"Si recibo la citación voy a recusar al juez"
El candidato a diputado nacional Francisco De Narváez fue convocado por el juez federal de Campana, Federico Faggionatto Márquez, para ser indagado el próximo miércoles por su presunta vinculación con Mario Roberto Segovia, el rosarino conocido como el “rey de la efedrina”. “Si mañana recibo la citación lo voy a recusar”, replicó ayer De Narváez...

Lunes 08 de Junio de 2009

El candidato a diputado nacional Francisco De Narváez fue convocado por el juez federal de Campana, Federico Faggionatto Márquez, para ser indagado el próximo miércoles por su presunta vinculación con Mario Roberto Segovia, el rosarino conocido como el “rey de la efedrina”. “Si mañana recibo la citación lo voy a recusar”, replicó ayer De Narváez, quien calificó la medida como “obscena” y cuestionó en duros términos al funcionario judicial que investiga a una asociación internacional de contrabando.
  Sin embargo, hace sólo díez días la Cámara Federal de San Martín rechazó una recusación presentada por Segovia contra el juez que investiga “la ruta de la efedrina”. El tribunal de segunda instancia desestimó los cuestionamientos al magistrado y lo habilitó a seguir adelante con la causa.

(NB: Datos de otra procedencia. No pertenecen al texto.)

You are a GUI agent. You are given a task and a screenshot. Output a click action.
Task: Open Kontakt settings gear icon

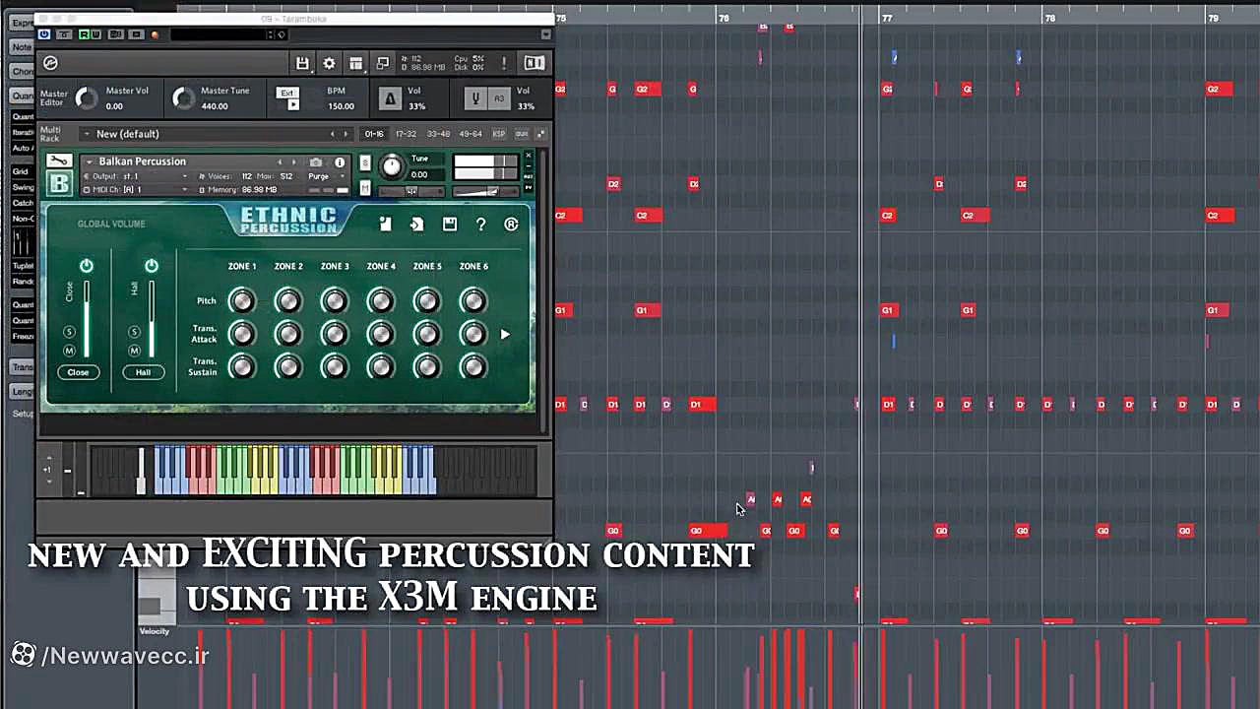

Los registros del Nextel. El empresario fue vinculado al caso hace un mes, cuando se detectó en el registro de llamadas del Nextel de Segovia que el detenido había recibido varios llamados desde un móvil a nombre de De Narváez. Segovia está procesado como presunto líder de una organización dedicada a abastecer de efedrina a carteles del narcotráfico mexicano. El 4 de mayo último el empresario había presentado un descargo por escrito ante el juez pero éste lo calificó de “estéril”.
  Al enterarse de la noticia de la citación, el candidato a diputado nacional por la provincia de Buenos Aires por Unión Pro la tiñó de contenido político. “Es una sucia operatoria que el kirchnerismo quiere impulsar por una connivencia con el Poder Judicial”, dijo, y agregó: “Esta forma de gobierno del kirchnerismo se termina el 28 de junio” cuando se celebren las elecciones legislativas.
  A su vez, recordó que el magistrado afronta “36 pedidos de juicio político para ser destituido”, por lo que abogó por “una Justicia independiente, en la que sus miembros no se expongan en los medios permanentemente, como lo está haciendo Faggionatto Márquez”. El candidato indicó que intentará apartar al magistrado del caso:  “Lo voy a recusar porque tengo elementos de un procedimiento interno dentro del juzgado, de unas características ya no anormales sino ilegales”, insistió.
  De Narváez fue vinculado por primera vez en la causa que instruye Faggionatto Márquez  cuando hace un mes se difundió que desde un celular de su flota se habían hecho, desde 2006, al menos tres llamadas a un teléfono a nombre de Héctor Benítez, el alias que usaba por entonces Mario Roberto Segovia.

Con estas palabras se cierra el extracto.